*OBJECTIVE:*
Format every line of the listing below as a JSON list of strings, one string per line, leaving out blank lines.
=-=-=-=-=
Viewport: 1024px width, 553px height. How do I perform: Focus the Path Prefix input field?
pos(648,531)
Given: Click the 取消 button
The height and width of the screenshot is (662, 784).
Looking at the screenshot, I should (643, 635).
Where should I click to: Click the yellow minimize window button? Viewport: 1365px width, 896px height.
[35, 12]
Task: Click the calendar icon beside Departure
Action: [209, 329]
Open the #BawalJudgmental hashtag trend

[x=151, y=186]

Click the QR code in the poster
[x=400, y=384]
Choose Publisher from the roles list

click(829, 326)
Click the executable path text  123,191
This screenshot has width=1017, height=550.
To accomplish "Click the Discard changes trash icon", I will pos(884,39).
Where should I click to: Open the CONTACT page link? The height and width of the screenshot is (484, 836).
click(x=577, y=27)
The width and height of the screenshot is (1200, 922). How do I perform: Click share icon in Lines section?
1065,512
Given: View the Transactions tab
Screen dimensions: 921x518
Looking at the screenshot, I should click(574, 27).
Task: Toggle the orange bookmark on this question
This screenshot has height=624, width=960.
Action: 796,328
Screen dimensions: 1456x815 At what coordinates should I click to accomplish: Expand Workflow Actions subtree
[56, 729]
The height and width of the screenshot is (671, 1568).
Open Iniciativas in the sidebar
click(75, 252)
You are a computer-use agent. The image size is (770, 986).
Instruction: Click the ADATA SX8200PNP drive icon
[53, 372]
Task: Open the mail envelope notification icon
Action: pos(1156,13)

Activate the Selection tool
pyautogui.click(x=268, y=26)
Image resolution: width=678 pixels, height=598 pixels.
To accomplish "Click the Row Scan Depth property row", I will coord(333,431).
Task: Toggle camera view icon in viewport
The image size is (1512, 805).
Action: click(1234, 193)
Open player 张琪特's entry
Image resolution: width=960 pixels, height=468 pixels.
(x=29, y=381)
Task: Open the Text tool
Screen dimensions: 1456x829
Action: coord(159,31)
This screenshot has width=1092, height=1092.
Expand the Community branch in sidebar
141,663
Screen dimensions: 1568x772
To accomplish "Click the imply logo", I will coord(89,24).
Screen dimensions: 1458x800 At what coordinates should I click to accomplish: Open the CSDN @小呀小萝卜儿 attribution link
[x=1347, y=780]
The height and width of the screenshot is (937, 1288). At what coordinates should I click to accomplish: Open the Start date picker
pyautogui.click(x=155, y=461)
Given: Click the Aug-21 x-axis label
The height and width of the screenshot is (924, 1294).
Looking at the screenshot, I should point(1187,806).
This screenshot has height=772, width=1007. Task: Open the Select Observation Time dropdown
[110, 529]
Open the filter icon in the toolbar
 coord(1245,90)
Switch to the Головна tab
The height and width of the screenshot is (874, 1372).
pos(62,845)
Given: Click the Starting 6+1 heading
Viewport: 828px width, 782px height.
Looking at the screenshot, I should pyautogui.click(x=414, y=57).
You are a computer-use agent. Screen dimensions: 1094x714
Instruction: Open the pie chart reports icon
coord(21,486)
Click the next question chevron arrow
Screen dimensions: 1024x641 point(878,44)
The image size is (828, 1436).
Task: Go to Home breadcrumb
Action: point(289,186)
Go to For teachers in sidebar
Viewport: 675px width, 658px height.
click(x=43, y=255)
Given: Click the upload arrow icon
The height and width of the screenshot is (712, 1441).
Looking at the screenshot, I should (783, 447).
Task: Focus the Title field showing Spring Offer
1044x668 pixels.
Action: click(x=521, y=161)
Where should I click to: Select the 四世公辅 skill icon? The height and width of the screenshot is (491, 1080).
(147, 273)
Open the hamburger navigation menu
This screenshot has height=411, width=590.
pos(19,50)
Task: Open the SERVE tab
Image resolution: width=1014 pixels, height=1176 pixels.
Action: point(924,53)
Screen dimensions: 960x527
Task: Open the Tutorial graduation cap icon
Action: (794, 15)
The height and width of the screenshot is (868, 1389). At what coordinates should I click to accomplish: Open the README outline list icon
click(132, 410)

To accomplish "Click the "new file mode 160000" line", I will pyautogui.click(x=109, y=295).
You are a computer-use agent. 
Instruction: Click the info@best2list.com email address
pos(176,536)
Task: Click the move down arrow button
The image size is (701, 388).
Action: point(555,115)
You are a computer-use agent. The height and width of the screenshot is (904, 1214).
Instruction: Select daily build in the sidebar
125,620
=-=-=-=-=
*RESULT BELOW:*
[
  "Viewport: 1024px width, 553px height. How do I perform: Focus the Path Prefix input field?",
  "pos(648,531)",
  "Given: Click the 取消 button",
  "The height and width of the screenshot is (662, 784).",
  "Looking at the screenshot, I should (643, 635).",
  "Where should I click to: Click the yellow minimize window button? Viewport: 1365px width, 896px height.",
  "[35, 12]",
  "Task: Click the calendar icon beside Departure",
  "Action: [209, 329]",
  "Open the #BawalJudgmental hashtag trend",
  "[x=151, y=186]",
  "Click the QR code in the poster",
  "[x=400, y=384]",
  "Choose Publisher from the roles list",
  "click(829, 326)",
  "Click the executable path text  123,191",
  "This screenshot has width=1017, height=550.",
  "To accomplish \"Click the Discard changes trash icon\", I will pos(884,39).",
  "Where should I click to: Open the CONTACT page link? The height and width of the screenshot is (484, 836).",
  "click(x=577, y=27)",
  "The width and height of the screenshot is (1200, 922). How do I perform: Click share icon in Lines section?",
  "1065,512",
  "Given: View the Transactions tab",
  "Screen dimensions: 921x518",
  "Looking at the screenshot, I should click(574, 27).",
  "Task: Toggle the orange bookmark on this question",
  "This screenshot has height=624, width=960.",
  "Action: 796,328",
  "Screen dimensions: 1456x815 At what coordinates should I click to accomplish: Expand Workflow Actions subtree",
  "[56, 729]",
  "The height and width of the screenshot is (671, 1568).",
  "Open Iniciativas in the sidebar",
  "click(75, 252)",
  "You are a computer-use agent. The image size is (770, 986).",
  "Instruction: Click the ADATA SX8200PNP drive icon",
  "[53, 372]",
  "Task: Open the mail envelope notification icon",
  "Action: pos(1156,13)",
  "Activate the Selection tool",
  "pyautogui.click(x=268, y=26)",
  "Image resolution: width=678 pixels, height=598 pixels.",
  "To accomplish \"Click the Row Scan Depth property row\", I will coord(333,431).",
  "Task: Toggle camera view icon in viewport",
  "The image size is (1512, 805).",
  "Action: click(1234, 193)",
  "Open player 张琪特's entry",
  "Image resolution: width=960 pixels, height=468 pixels.",
  "(x=29, y=381)",
  "Task: Open the Text tool",
  "Screen dimensions: 1456x829",
  "Action: coord(159,31)",
  "This screenshot has width=1092, height=1092.",
  "Expand the Community branch in sidebar",
  "141,663",
  "Screen dimensions: 1568x772",
  "To accomplish \"Click the imply logo\", I will coord(89,24).",
  "Screen dimensions: 1458x800 At what coordinates should I click to accomplish: Open the CSDN @小呀小萝卜儿 attribution link",
  "[x=1347, y=780]",
  "The height and width of the screenshot is (937, 1288). At what coordinates should I click to accomplish: Open the Start date picker",
  "pyautogui.click(x=155, y=461)",
  "Given: Click the Aug-21 x-axis label",
  "The height and width of the screenshot is (924, 1294).",
  "Looking at the screenshot, I should point(1187,806).",
  "This screenshot has height=772, width=1007. Task: Open the Select Observation Time dropdown",
  "[110, 529]",
  "Open the filter icon in the toolbar",
  " coord(1245,90)",
  "Switch to the Головна tab",
  "The height and width of the screenshot is (874, 1372).",
  "pos(62,845)",
  "Given: Click the Starting 6+1 heading",
  "Viewport: 828px width, 782px height.",
  "Looking at the screenshot, I should pyautogui.click(x=414, y=57).",
  "You are a computer-use agent. Screen dimensions: 1094x714",
  "Instruction: Open the pie chart reports icon",
  "coord(21,486)",
  "Click the next question chevron arrow",
  "Screen dimensions: 1024x641 point(878,44)",
  "The image size is (828, 1436).",
  "Task: Go to Home breadcrumb",
  "Action: point(289,186)",
  "Go to For teachers in sidebar",
  "Viewport: 675px width, 658px height.",
  "click(x=43, y=255)",
  "Given: Click the upload arrow icon",
  "The height and width of the screenshot is (712, 1441).",
  "Looking at the screenshot, I should (783, 447).",
  "Task: Focus the Title field showing Spring Offer",
  "1044x668 pixels.",
  "Action: click(x=521, y=161)",
  "Where should I click to: Select the 四世公辅 skill icon? The height and width of the screenshot is (491, 1080).",
  "(147, 273)",
  "Open the hamburger navigation menu",
  "This screenshot has height=411, width=590.",
  "pos(19,50)",
  "Task: Open the SERVE tab",
  "Image resolution: width=1014 pixels, height=1176 pixels.",
  "Action: point(924,53)",
  "Screen dimensions: 960x527",
  "Task: Open the Tutorial graduation cap icon",
  "Action: (794, 15)",
  "The height and width of the screenshot is (868, 1389). At what coordinates should I click to accomplish: Open the README outline list icon",
  "click(132, 410)",
  "To accomplish \"Click the \"new file mode 160000\" line\", I will pyautogui.click(x=109, y=295).",
  "You are a computer-use agent. ",
  "Instruction: Click the info@best2list.com email address",
  "pos(176,536)",
  "Task: Click the move down arrow button",
  "The image size is (701, 388).",
  "Action: point(555,115)",
  "You are a computer-use agent. The height and width of the screenshot is (904, 1214).",
  "Instruction: Select daily build in the sidebar",
  "125,620"
]